• _SHORT TASK 1_: From the Lakebase change data feed excerpt, list every system column that CDF adds to each row of a destination table.
• _SHORT TASK 2_: According to the Lakebase change data feed excerpt, which Postgres extension powers Lakebase CDF?
• _SHORT TASK 3_: Pick up the Lakebase change data feed excerpt after its last sentence and keep writing in the same style.

::: EXCERPT TO READ

The result includes table_oid, status (STREAMING or SNAPSHOTTING), committed_lsn, and last_write_time per table.

info

What is wal2delta? Lakebase CDF is powered by the wal2delta Postgres extension, which runs inside the Lakebase compute. It uses logical decoding to capture write-ahead log (WAL) changes and writes them to Delta tables in Unity Catalog.

Destination table schema

CDF writes one Delta table per source table, named lb_<table_name>_history in your destination catalog and schema. In addition to your source columns, each row carries these system columns:

Column	Type	Description
`_pg_change_type`	TEXT	Operation type: `insert`, `delete`, `update_preimage`, or `update_postimage`.
`_pg_lsn`	BIGINT	Postgres Log Sequence Number.
`_pg_xid`	INTEGER	Postgres Transaction ID.
`_timestamp`	TIMESTAMP	Timestamp when the change was processed (without timezone).
`_sort_by`	BIGINT	Monotonic sort key used to order all changes.

Column	Type	Description
`_pg_change_type`	TEXT	Operation type: `insert`, `delete`, `update_preimage`, or `update_postimage`.
`_pg_lsn`	BIGINT	Postgres Log Sequence Number.
`_pg_xid`	INTEGER	Postgres Transaction ID.
`_timestamp`	TIMESTAMP	Timestamp when the change was processed (without timezone).
`_sort_by`	BIGINT	Monotonic sort key used to order all changes.

Common change patterns

Initial snapshot: The first time CDF runs on an existing Lakebase table, each existing row is written with _pg_change_type = 'insert'.
Updates: An update produces two rows: one with _pg_change_type = 'update_preimage' (old row) and one with _pg_change_type = 'update_postimage' (new row).
Deletes: A delete produces one row with _pg_change_type = 'delete'.

These are the same change events as Delta Change Data Feed, so the same downstream patterns apply.

Operational behavior

Naming collisions: If two source tables would map to the same destination name (for example, sales.users and marketing.users both mapping to lb_users_history), CDF writes the first to lb_users_history and auto-suffixes the second to lb_users_history_1. You can rename either destination table in Unity Catalog and the feed continues to work.
Schema-level scope: When you start CDF on a Lakebase schema, every current and future table in that schema is included. Empty tables are skipped — a table must have at least one row to appear in the destination.
Dropped source tables: If you drop a table in Lakebase, the destination Delta table in Unity Catalog is preserved.

Build downstream pipelines

Lakebase CDF is designed for downstream pipelines that react to operational changes. The patterns below show three ways to consume the feed, ordered from simplest to most flexible.

Example scenario. An ecommerce app records orders in a Postgres orders table, each row carrying an item_id and quantity. The logistics team needs live inventory levels. With CDF, every change to orders is stored in the lb_orders_history Delta table in Unity Catalog. Downstream pipelines read that change feed and update an inventory_levels table whenever an order is placed, edited, or canceled.

::::::
::: RAW DATA

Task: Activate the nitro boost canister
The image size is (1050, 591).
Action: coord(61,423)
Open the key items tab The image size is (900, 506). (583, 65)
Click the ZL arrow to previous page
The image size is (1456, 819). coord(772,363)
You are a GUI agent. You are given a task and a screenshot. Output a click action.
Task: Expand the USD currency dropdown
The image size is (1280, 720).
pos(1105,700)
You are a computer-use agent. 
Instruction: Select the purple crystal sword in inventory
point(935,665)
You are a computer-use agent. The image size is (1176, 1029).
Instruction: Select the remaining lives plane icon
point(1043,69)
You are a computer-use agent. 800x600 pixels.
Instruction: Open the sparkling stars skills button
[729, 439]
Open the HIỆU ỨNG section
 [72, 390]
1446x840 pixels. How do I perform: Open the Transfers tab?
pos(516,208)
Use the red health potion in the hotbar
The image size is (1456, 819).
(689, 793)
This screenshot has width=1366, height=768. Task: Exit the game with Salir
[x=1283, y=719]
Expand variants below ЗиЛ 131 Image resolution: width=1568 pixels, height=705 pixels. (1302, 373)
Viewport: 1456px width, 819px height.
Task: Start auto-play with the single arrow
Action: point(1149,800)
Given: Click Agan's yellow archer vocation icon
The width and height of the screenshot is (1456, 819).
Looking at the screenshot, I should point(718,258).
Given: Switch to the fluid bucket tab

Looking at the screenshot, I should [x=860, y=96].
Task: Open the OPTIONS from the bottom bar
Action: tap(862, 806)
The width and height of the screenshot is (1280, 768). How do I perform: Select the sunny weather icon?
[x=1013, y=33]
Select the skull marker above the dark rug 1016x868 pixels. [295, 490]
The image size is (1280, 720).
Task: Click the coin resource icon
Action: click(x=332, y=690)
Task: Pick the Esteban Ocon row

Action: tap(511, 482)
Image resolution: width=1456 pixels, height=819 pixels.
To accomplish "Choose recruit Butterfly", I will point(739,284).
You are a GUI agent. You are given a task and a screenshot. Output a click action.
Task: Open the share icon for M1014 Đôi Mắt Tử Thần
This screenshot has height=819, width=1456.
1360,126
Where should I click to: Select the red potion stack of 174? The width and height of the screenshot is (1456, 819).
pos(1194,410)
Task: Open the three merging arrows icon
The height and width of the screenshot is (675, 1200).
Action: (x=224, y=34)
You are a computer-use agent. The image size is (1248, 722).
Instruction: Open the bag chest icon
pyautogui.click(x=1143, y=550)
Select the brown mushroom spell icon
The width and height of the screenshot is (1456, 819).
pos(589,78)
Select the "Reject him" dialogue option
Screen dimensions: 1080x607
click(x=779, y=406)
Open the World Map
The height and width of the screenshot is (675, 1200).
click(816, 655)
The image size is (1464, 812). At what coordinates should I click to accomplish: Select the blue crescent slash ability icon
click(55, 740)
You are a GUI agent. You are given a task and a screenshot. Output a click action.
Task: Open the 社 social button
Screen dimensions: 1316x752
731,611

::::::

• _EXERCISE RESULT 1_: `_pg_change_type`, `_pg_lsn`, `_pg_xid`, `_timestamp`, `_sort_by`

• _EXERCISE RESULT 2_: The wal2delta extension.

• _EXERCISE RESULT 3_:
Compute current inventory with a materialized view

The simplest pattern is a SQL materialized view over the history table. The MV refreshes incrementally as new change events arrive, and downstream consumers query it like any other table.

SQL
CREATE MATERIALIZED VIEW inventory_levels AS
SELECT
  item_id,
  SUM(
    CASE
      -- New orders (and the "new half" of updates) decrement inventory
      WHEN _pg_change_type IN ('insert', 'update_postimage') THEN -quantity
      -- Cancellations (and the "old half" of updates) restore inventory
      WHEN _pg_change_type IN ('delete', 'update_preimage') THEN quantity
      ELSE 0
    END
  ) AS current_inventory,
  MAX(_timestamp) AS last_transaction_ts,
  MAX(_pg_lsn) AS last_lsn
FROM lb_orders_history
GROUP BY item_id;

The two rows produced for every update cancel each other except for the net change, so the running sum stays correct as orders are edited.

Stream changes with Spark Declarative Pipelines

For a structured medallion architecture, use Lakeflow pipelines to declare bronze, silver, and gold tables. Lakeflow pipelines run them as a connected pipeline with checkpoints and dependency management handled for you.

Python
import dlt
from pyspark.sql import functions as F

@dlt.table
def inventory_adjustments():
    return (
        spark.readStream.table("<catalog>.<schema>.lb_orders_history")
        .withColumn(
            "delta",
            F.when(F.col("_pg_change_type").isin("insert", "update_postimage"), -F.col("quantity"))
             .when(F.col("_pg_change_type").isin("delete", "update_preimage"), F.col("quantity"))
             .otherwise(0),
        )
        .select("item_id", "delta", "_timestamp")
    )

@dlt.expect_or_drop("non_negative_stock", "on_hand >= 0")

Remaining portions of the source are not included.